Studying and simulation of ellipsoidal contact models for application in AFM nano manipulation

Four contact models including Hertz, Jamari, Jeng-Wang and Weng-Tang-Zhou-Zhu were considered. To verify the results of contact mechanics, the indentation depth has been compared with spherical geometry. According to the obtained results, by comparing the spherical and elliptical geometries, the indentation depth for spherical geometry is higher than for the ellipsoidal geometry, due to the existence of eccentricity in elliptical contact models which does not exist in spherical geometry. Among the models, the Jeng-Wang and Weng-Tang-Zhou-Zhu are models that are based on the contact of a particle with the substrate. Based on the existing experimental work, Jeng-Wang is the most suitable model for being applied in particle-substrate contact point. The Hertz model has been developed from crowned cylinder equations in order to be implemented for ellipsoidal geometry, moreover the Jamari model investigates two ellipses in contact with each other.

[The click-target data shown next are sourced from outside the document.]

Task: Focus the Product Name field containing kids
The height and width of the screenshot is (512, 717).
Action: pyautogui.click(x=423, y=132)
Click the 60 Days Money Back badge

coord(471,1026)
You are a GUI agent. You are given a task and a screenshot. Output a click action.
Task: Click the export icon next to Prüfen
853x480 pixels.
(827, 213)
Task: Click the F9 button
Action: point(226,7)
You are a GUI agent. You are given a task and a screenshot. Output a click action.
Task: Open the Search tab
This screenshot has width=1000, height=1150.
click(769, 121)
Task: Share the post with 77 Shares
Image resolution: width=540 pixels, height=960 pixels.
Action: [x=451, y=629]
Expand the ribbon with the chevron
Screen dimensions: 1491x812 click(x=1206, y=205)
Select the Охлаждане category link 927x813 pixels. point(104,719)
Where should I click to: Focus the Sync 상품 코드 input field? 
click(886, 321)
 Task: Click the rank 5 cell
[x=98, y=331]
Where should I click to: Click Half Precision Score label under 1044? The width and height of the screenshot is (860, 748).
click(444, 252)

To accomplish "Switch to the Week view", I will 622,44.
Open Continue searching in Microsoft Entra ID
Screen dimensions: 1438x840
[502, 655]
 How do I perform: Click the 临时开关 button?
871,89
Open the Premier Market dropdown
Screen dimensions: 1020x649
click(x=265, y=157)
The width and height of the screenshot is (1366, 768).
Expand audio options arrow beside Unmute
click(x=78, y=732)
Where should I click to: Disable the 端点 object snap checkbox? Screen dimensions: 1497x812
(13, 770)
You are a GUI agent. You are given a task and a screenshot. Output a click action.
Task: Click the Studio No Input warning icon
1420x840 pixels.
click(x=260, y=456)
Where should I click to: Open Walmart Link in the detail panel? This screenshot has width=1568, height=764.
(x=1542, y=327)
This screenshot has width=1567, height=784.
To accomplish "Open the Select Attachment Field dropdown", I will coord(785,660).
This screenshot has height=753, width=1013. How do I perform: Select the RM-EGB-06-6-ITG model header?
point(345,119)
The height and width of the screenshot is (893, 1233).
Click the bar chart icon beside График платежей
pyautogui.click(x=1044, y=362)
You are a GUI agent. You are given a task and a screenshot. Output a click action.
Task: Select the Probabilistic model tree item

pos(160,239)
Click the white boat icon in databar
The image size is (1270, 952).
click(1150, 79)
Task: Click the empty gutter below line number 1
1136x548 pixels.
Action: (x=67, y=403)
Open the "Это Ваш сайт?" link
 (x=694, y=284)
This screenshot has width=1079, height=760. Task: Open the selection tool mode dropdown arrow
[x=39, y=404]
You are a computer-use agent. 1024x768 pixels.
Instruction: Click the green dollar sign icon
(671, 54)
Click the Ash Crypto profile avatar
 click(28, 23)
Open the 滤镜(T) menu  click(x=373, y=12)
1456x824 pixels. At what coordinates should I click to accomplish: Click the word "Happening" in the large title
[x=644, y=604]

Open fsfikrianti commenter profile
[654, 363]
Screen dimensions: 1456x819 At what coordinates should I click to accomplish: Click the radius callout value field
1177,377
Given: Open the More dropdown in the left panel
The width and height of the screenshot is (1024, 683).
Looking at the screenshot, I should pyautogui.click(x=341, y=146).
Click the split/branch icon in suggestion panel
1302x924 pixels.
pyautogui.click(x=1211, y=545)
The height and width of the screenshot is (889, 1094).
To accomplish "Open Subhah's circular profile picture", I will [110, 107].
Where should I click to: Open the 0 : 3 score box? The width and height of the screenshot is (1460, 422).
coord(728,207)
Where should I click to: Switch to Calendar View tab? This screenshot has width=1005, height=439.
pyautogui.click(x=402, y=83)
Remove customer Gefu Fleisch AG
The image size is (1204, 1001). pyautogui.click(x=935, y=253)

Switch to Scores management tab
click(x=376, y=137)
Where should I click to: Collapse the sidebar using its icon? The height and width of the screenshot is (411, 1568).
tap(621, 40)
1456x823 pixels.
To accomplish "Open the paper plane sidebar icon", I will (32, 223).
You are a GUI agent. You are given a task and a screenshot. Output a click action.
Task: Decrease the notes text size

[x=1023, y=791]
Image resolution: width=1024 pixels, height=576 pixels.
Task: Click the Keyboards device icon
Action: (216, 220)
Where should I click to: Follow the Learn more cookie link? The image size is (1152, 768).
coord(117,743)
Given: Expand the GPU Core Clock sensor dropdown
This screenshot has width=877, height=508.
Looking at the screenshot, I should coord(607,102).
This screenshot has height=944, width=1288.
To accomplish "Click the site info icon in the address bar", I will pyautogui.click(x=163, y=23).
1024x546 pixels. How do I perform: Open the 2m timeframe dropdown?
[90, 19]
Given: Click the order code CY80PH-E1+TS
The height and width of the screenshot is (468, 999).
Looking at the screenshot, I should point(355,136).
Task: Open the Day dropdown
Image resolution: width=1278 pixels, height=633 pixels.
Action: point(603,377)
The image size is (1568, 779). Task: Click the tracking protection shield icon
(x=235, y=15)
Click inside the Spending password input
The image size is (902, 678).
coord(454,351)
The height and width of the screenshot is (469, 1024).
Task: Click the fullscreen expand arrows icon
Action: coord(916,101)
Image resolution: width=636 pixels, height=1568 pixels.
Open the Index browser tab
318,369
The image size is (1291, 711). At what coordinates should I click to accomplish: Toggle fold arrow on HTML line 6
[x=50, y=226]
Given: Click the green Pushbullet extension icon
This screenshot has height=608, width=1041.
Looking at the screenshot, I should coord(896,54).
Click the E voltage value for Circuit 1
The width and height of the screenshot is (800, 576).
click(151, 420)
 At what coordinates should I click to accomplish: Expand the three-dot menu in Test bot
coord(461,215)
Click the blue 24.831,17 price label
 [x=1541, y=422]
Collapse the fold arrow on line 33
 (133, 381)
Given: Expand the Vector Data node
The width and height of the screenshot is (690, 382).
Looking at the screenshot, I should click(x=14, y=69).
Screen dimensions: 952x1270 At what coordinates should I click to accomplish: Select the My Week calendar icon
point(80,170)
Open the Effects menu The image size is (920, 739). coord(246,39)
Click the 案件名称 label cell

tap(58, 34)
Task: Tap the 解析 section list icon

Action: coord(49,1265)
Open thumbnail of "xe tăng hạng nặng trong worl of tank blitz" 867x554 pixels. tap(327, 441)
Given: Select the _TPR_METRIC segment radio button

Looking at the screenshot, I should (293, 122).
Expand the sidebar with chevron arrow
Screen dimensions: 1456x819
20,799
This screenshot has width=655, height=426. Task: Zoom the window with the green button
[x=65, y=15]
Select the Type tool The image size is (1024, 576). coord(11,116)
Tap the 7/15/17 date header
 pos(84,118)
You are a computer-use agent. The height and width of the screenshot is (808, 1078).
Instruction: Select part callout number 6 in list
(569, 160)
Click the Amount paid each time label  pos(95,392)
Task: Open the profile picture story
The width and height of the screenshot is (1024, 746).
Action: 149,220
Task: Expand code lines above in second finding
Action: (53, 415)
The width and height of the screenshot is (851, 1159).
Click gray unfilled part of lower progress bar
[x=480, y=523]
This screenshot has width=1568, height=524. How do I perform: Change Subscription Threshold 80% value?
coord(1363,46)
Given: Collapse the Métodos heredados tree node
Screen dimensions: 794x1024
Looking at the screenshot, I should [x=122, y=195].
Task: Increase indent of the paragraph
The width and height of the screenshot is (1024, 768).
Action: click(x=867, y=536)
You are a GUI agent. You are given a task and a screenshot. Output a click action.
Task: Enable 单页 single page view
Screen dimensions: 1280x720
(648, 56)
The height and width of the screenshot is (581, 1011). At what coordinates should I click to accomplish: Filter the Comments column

By comparing Jeng-Wang and Weng-Tang-Zhou-Zhu models it is obvious that Jeng-Wang has the highest indentation depth while for the Weng-Tang-Zhou-Zhu model it is the lowest. These trends happen for two contact points. Also four materials are compared, among which graphite and chromium have the highest and the lowest indentation depths, respectively. Finally based on the obtained results Jeng-Wang and Jamari are the most suitable contact models that can be implemented in the manipulation of ellipsoidal nanoparticles.

Automated summary

Four contact models, including Hertz, Jamari, Jeng-Wang, and Weng-Tang-Zhou-Zhu were compared. Among these models, Jeng-Wang was found to be the most suitable for particle-substrate contact. Comparing the results from different models in elliptical geometry, it was observed that Jeng-Wang had the highest indentation depth, while Weng-Tang-Zhou-Zhu had the lowest indentation depth.